* DIRECTIONS FOR THIS TASK
Reproduce word for word the stretch from "In 2012, distance" through "to undercover reporters." in the article below on EPO supply to Kenyan athletes.

The trouble with Ostarine: Jimmy Wallhead’s
16th March 2018
Pharmacists in Kenya’s Eldoret/Kapsabet region are understood to be continuing to supply athletes with Erythropoietin (EPO), seven years after the issue was initially uncovered. This raises questions as to whether Kenyan authorities are keen to tackle the situation, or whether the availability of EPO is vital in order to attract athlete tourism to the area.
Journalists for Al Jazeera spoke to a Kenyan athlete who had used EPO and a pharmacist based in Eldoret (pictured), who had supplied EPO to six athletes. “I know that doping is bad, but as runners we have to support our families through any means”, said the athlete in the video (below).
In 2012, distance runner Matthew Kisorio told reporter Hajo Seppelt that many Kenyan athletes were doping in a series of documentaries, and alleged that Athletics Kenya was ignoring the situation. Kisorio completed a two year ban after testing positive for steroids in 2012. In a 2015 documentary, Poisoned Spikes, other athletes made similar allegations. In that video (below), two pharmacists agreed to supply EPO to undercover reporters.
In 2015, another documentary (video below) provided evidence that Kenyan distance runner Geoffrey Kipketer Tarno had died after taking EPO without medical supervision. Tarno was from a small mountain village near Eldoret. The documentary also corroborated that EPO was available around Eldoret, and featured video evidence of Kenyan and European athletes injecting it.

* GIVEN ENTRIES
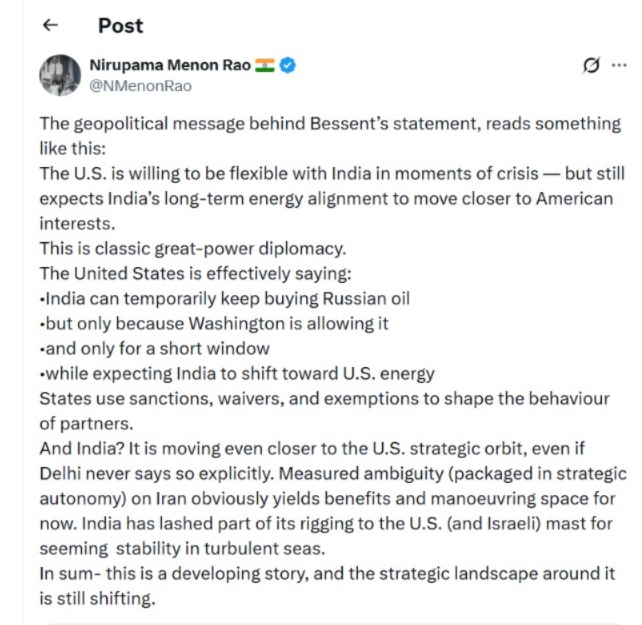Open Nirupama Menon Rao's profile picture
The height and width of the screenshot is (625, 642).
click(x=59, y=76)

* * *

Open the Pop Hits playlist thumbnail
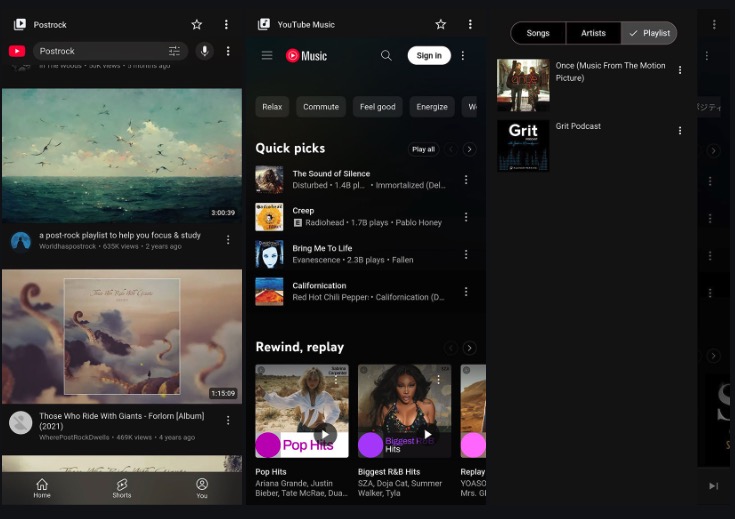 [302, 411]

* EXPECTED ANSWER
In 2012, distance runner Matthew Kisorio told reporter Hajo Seppelt that many Kenyan athletes were doping in a series of documentaries, and alleged that Athletics Kenya was ignoring the situation. Kisorio completed a two year ban after testing positive for steroids in 2012. In a 2015 documentary, Poisoned Spikes, other athletes made similar allegations. In that video (below), two pharmacists agreed to supply EPO to undercover reporters.